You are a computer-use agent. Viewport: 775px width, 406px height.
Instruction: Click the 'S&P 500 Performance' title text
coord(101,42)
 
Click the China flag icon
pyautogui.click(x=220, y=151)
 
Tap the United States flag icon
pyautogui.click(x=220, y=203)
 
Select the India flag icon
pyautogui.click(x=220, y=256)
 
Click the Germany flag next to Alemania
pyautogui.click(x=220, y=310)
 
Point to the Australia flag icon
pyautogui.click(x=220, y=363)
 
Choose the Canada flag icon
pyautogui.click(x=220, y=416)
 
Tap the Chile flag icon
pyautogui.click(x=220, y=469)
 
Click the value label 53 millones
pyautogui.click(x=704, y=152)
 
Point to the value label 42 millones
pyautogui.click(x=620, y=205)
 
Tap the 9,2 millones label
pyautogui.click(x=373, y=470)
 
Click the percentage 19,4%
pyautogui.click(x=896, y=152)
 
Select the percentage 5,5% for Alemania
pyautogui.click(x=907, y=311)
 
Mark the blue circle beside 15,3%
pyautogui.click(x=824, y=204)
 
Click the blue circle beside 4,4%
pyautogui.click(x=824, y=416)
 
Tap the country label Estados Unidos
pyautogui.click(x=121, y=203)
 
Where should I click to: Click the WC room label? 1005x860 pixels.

----

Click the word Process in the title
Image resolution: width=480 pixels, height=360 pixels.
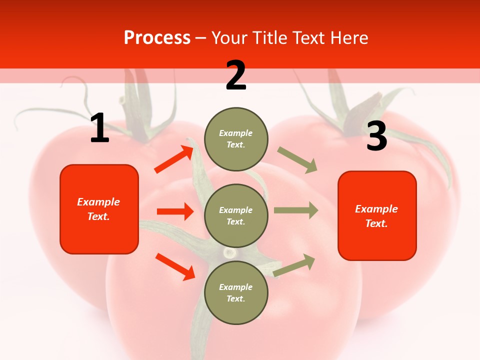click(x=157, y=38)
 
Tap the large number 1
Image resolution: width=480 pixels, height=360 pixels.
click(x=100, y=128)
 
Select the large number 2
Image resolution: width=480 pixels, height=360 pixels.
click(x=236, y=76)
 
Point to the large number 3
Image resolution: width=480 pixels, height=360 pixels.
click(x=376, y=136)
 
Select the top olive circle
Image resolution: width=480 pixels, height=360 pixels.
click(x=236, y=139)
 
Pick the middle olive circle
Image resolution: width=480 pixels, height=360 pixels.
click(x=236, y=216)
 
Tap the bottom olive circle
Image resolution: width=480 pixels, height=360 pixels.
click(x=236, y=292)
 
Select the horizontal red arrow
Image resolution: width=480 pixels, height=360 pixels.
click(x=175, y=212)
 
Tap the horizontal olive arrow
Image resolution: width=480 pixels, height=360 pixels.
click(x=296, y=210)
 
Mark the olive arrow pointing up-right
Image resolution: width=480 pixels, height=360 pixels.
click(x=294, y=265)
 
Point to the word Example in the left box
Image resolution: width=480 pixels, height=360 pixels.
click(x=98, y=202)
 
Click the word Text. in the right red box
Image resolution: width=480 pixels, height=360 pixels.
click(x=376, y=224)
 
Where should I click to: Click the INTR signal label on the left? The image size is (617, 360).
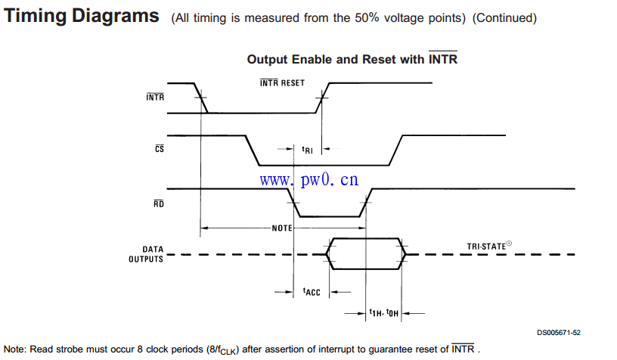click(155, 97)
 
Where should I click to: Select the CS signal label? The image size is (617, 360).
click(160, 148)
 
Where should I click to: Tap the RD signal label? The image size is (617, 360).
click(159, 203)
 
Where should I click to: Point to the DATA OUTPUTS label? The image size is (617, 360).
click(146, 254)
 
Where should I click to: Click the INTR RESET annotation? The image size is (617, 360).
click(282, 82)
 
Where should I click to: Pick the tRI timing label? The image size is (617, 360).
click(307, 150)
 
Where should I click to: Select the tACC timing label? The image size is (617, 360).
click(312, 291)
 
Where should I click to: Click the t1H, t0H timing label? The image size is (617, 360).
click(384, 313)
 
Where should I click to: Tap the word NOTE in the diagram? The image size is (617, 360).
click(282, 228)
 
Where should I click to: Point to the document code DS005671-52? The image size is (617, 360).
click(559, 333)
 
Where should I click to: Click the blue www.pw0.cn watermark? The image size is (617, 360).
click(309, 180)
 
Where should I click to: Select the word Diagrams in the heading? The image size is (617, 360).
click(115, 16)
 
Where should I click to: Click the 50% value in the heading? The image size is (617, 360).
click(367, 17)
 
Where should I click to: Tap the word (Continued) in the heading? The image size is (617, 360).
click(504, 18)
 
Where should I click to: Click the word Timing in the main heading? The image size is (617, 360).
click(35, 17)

----

-- Directions for this task --
Copy out the lines verbatim, beginning with the one that contains "Where should I click to: Point to the document" and ending with the one that contains "click(35, 17)", both included.

-- Solution --
Where should I click to: Point to the document code DS005671-52? The image size is (617, 360).
click(559, 333)
 
Where should I click to: Click the blue www.pw0.cn watermark? The image size is (617, 360).
click(309, 180)
 
Where should I click to: Select the word Diagrams in the heading? The image size is (617, 360).
click(115, 16)
 
Where should I click to: Click the 50% value in the heading? The image size is (617, 360).
click(367, 17)
 
Where should I click to: Tap the word (Continued) in the heading? The image size is (617, 360).
click(504, 18)
 
Where should I click to: Click the word Timing in the main heading? The image size is (617, 360).
click(35, 17)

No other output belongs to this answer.